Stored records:

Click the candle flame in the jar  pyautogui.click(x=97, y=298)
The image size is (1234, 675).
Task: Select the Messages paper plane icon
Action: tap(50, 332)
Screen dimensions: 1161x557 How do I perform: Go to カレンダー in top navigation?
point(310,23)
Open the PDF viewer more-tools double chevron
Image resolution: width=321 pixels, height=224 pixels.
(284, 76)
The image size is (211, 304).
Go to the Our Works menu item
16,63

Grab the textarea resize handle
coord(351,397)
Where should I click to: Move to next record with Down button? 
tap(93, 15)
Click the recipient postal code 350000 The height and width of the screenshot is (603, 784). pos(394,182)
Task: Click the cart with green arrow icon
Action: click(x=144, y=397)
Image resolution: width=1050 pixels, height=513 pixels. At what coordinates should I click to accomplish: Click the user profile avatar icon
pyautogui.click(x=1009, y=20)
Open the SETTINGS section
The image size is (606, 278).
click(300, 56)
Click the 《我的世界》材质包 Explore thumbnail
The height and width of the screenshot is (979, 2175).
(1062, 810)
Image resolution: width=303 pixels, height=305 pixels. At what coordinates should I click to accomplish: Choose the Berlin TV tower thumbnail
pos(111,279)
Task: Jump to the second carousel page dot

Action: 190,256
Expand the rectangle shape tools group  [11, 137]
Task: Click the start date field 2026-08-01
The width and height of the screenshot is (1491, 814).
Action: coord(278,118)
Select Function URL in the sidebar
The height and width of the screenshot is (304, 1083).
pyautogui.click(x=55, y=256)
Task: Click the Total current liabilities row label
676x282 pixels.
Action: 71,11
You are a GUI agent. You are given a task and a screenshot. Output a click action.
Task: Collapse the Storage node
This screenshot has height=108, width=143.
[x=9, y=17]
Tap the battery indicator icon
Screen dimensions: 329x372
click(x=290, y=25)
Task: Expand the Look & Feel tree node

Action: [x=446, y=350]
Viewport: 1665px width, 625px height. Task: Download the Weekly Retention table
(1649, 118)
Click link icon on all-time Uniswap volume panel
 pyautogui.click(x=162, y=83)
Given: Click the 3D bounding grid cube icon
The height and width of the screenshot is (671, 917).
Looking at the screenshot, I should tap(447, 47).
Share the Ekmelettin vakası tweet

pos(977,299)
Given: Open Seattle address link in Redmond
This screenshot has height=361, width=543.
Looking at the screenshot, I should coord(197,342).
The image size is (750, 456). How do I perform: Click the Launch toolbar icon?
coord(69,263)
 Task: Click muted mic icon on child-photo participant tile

▶ Problem to solve
The expected response is the full set of records, reproduced exactly.

▶ Solution to this exercise
Click the candle flame in the jar  pyautogui.click(x=97, y=298)
The image size is (1234, 675).
Task: Select the Messages paper plane icon
Action: tap(50, 332)
Screen dimensions: 1161x557 How do I perform: Go to カレンダー in top navigation?
point(310,23)
Open the PDF viewer more-tools double chevron
Image resolution: width=321 pixels, height=224 pixels.
(284, 76)
The image size is (211, 304).
Go to the Our Works menu item
16,63

Grab the textarea resize handle
coord(351,397)
Where should I click to: Move to next record with Down button? 
tap(93, 15)
Click the recipient postal code 350000 The height and width of the screenshot is (603, 784). pos(394,182)
Task: Click the cart with green arrow icon
Action: click(x=144, y=397)
Image resolution: width=1050 pixels, height=513 pixels. At what coordinates should I click to accomplish: Click the user profile avatar icon
pyautogui.click(x=1009, y=20)
Open the SETTINGS section
The image size is (606, 278).
click(300, 56)
Click the 《我的世界》材质包 Explore thumbnail
The height and width of the screenshot is (979, 2175).
(1062, 810)
Image resolution: width=303 pixels, height=305 pixels. At what coordinates should I click to accomplish: Choose the Berlin TV tower thumbnail
pos(111,279)
Task: Jump to the second carousel page dot

Action: 190,256
Expand the rectangle shape tools group  [11, 137]
Task: Click the start date field 2026-08-01
The width and height of the screenshot is (1491, 814).
Action: coord(278,118)
Select Function URL in the sidebar
The height and width of the screenshot is (304, 1083).
pyautogui.click(x=55, y=256)
Task: Click the Total current liabilities row label
676x282 pixels.
Action: 71,11
You are a GUI agent. You are given a task and a screenshot. Output a click action.
Task: Collapse the Storage node
This screenshot has height=108, width=143.
[x=9, y=17]
Tap the battery indicator icon
Screen dimensions: 329x372
click(x=290, y=25)
Task: Expand the Look & Feel tree node

Action: [x=446, y=350]
Viewport: 1665px width, 625px height. Task: Download the Weekly Retention table
(1649, 118)
Click link icon on all-time Uniswap volume panel
 pyautogui.click(x=162, y=83)
Given: Click the 3D bounding grid cube icon
The height and width of the screenshot is (671, 917).
Looking at the screenshot, I should tap(447, 47).
Share the Ekmelettin vakası tweet

pos(977,299)
Given: Open Seattle address link in Redmond
This screenshot has height=361, width=543.
Looking at the screenshot, I should coord(197,342).
The image size is (750, 456). How do I perform: Click the Launch toolbar icon?
coord(69,263)
 Task: Click muted mic icon on child-photo participant tile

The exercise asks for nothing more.